Last week at about this time I was putting the final touches to my essay for threesixtygh’s #360WritersChallenge. The theme of the competition was “Untold Stories Of Ghanaian Culture” and participants were supposed to write fictional stories which brought to light aspects of Ghanaian culture that are relatively unknown; at least that’s how I interpreted the instructions.
I was excited when I first began the essay. This was a chance to challenge myself as well as get to know more about Ghanaian culture, a topic which I admit I have very scanty knowledge of, and of course, the prizes would surely come in handy. Within a few days however, this excitement soon gave way to frustration as I struggled to settle on a topic and also found out how difficult it was to get adequate material for my work.
A couple of options seemed the best bets for me. One of the ideas was related to the floods Ghana has been experiencing almost perennially, the recent of which, on the 3rd of June this year, is one of the worst disasters in Ghana in living memory.

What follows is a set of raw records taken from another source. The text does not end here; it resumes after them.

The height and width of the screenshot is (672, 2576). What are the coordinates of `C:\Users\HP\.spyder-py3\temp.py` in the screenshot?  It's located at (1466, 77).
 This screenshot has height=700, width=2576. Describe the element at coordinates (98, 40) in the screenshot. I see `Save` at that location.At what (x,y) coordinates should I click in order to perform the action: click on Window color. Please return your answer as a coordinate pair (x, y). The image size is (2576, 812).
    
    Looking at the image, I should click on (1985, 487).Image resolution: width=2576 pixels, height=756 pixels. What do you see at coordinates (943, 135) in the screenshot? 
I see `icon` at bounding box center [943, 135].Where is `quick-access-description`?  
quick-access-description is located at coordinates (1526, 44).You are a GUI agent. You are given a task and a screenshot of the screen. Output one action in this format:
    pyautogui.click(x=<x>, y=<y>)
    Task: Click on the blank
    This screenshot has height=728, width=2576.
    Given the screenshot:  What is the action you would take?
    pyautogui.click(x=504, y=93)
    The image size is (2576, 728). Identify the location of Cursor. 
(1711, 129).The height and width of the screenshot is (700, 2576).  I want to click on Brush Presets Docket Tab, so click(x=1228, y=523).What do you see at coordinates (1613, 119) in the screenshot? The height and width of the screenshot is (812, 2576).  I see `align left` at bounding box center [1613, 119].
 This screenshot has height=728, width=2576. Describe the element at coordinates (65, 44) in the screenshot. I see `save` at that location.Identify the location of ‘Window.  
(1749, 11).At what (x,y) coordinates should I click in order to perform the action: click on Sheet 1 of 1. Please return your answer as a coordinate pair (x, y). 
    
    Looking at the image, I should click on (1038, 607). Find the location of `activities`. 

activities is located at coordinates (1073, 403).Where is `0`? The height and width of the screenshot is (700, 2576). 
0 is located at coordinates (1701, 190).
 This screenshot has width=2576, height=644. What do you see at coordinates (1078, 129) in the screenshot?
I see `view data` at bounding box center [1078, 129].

Due to irresponsibility of both government and its citizens, the rainy season in Ghana is now a time of fear and panic and the mere gathering of dark clouds sends hearts racing and feet along with them. I feel however that rain is supposed to be a source of joy. Rain means the planting season begins. Rain means good harvests. Rain means kids running around and getting wet. Rain means lovers exchanging a passionate kiss and that old couple rekindling their passions in search of warmth. Rain means blessings, renewal, celebration and I strongly believe that in the past, there were festivals of prayer and supplication to beseech the deities for rain as well as festivals to celebrate the coming of the rains. I believe if we manage to tell these stories, we’ll begin to see the importance of rain and the need to prepare for it. Unfortunately, I seemed to be mixing up my Nigerian history with Ghanaian history and I soon found out that most of the festivals in Ghana are harvest festivals celebrated months after the end of the rains.
I finally settled on the culture of marking the faces of children. Tribal marking is a practice that sadly, still occurs in some Ghanaian societies and is still performed on little children whose rights are trampled upon and whose faces and lives are marked forever. And while excuses like identification and medicinal purposes are still given for some of these practices, the reality is that tribal marking is an act that infringes on a person’s rights and should be outlawed.
Doubts plagued me throughout the writing of my final essay and I wasn’t helped by the lack of material online about Ghanaian culture. I made a million and one changes to my draft and criticism and help from some very good friends were very important to my final submission. I must admit even as I pen this down, that I am still wracked by doubts and fears. I have however rediscovered the need for going to a library and reading beyond one’s scope of study. I have also learnt that there is the need to start telling some of these stories because if we don’t, in the near future they won’t be untold; they’d be forgotten stories.
At 23:59 today the winners of the competition will be announced and I have been a nervous wreck until just a few moments ago when I wrote this down. I do want to win this competition and I am glad of the experience. Going forward however, I want to tell untold stories of Ghanaian culture because we do have some absolutely beautiful stories to tell.